- _SOURCE EXCERPT_:

........

Interview with V1’s Marcus Lehto on Disintegration, Working With Bungie, Designing a Tactical FPS
When it comes to sci-fi shooters, there are few developers with the kind of fanbase and pedigree that Bungie has, and every worker that has thrived in their studios has come away with the knowledge of how to make a truly engaging gaming experience. At least, that's the impression I got when talking to Marcus Lehto. Marcus is one of the co-creators of Halo, sometimes called the father of Master Chief, and together with the humble V1 Interactive studio, he and the team are hoping to revitalize sci-fi shooters with Disintegration.
Disintegration may be designed and developed by a small team, but they're experienced, and you can tell as much just from the Disintegration demos we've seen thus far. But Disintegration wasn't always a sci-fi shooter, in fact, it started out as a tactical game, and when they decided to let the player keep their floating overhead viewpoint but add shooting into the mix, a brand new game was born. As a reminder, the game is currently due for release on PC, PlayStation 4 and Xbox One in 2020.
I know that you've worked with Bungie on Destiny and Halo in the past. How has that history with shooters and the sci-fi genre impacted Disintegration as a game?
A big impact. I mean, there's no question. There's a driving influence. With Halo, I was there from the very first day of building Halo all the way to the last game that Bungie built, which was Halo Reach. And then onto Destiny as well. There are even some elements of the very first game that I worked on at Bungie, which was Myth: The Fallen Lords.
Wow, a long time ago.
Yeah, it was a long time ago. You're right. But I was really just playing a small role at the very end of that game helping to finish it up. But it was still a very influential game to me because it was one that I played a lot with my friends to stay connected with them after I moved away from home to Chicago where Bungie was located when I joined them. As I moved away from Bungie and started my new studio, I explored lots of different game ideas, everything from little mobile games, to real-time tactics to first-person shooters and all kinds of stuff like that. I actually started working on Disintegration, the fiction for it, about six years ago. And then we started playing around with building a prototype for it just four years ago, and it started out as a real-time tactics game, just controlling units around on the ground and everything. And they were little robots, and it was really cool, it was fun. But there are just too many things like that. So I decided to lean in a little heavier on the kind of thing that I just love, which is first-person shooters, this thing I've been doing for decades now. So we took the first-person shooter aspect of the game by taking the camera into the sky, turning that into a vehicle, outfitting it with weapons, and allowing you to, from that shooter perspective, command those units on the ground in a way that's fluid, and consistent with first-person shooters. So you're literally firing command pulses down on the ground to tell those units to where to go, who to priority target, or what objective to achieve. Then each individual unit on the ground has unique abilities. And you can use those tactically in combat.
When I was playing the game I couldn't help but notice that your pilots are very well characterized, they all have like a distinct personality. How did that influence come about?

........

- _TASKS TO PERFORM_:
[a] Answer each question from the Disintegration interview.
(i) On which platforms is the game due for release?
(ii) What was the first game Marcus Lehto worked on at Bungie?
(iii) What kind of game did the prototype start out as?
[b] Write the next part of the Disintegration interview, continuing from its final question.
The lines that come after this point are separate material, unrelated to the Disintegration interview.

- _GIVEN DATA_:
........

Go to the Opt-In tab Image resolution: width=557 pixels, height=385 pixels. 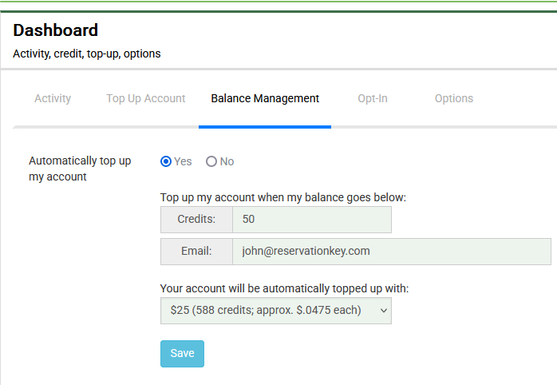point(373,98)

........

- _RESULTS BY TASK_:
[a]
(i) PC, PlayStation 4 and Xbox One
(ii) Myth: The Fallen Lords
(iii) A real-time tactics game

[b]
So when we started the multiplayer side of things - because we actually started the entire game, initially, as a single-player only campaign story campaign - but when we began to introduce the multiplayer component to the game, we had this idea of, instead of allowing the player to just pick whoever they wanted, and outfit the gravcycles however they wanted, which would cause a lot of really difficult balancing issues for us, if we allow that kind of granular sub-selection of elements, we decided to put them together in one conglomerate and treat them kind of like heroes in League of Legends or DOTA. So a crew is a gravcycle, pilot, and a set of ground units, and they all take on a theme. They're kind of like futuristic biker gangs - that's the way we have been describing it to ourselves. And as such, it's like a gang that has taken on an identity of something that they have in common together. And we can play with that. And we're having a little bit more fun with it in multiplayer. It still fits within the fiction of the universe.
But we want to have that kind of levity to multiplayer to allow us to just have fun and break free of some molds. So we can theme the crews very uniquely and allow the pilots themselves to have an identity that's all super unique to each one of the crews. And then each crew does actually kind of play a loose role in combat. So there really are a variety of different crews to suit a variety of different play styles for the players. Like, if you want to play the big heavy tank, that clears out ground units and nukes an entire area and can just be a giant bullet sponge in the sky, you can pick Warheads, if you want to be a support role that hangs back and shoots things from afar with a marksman rifle, but heals units you, you can play Technoir. Those are two different examples of crews that play that kind of role that, if you with your team can build out your crew comp in a day that's effective and tactical together, well, you guys can wreck the other teams.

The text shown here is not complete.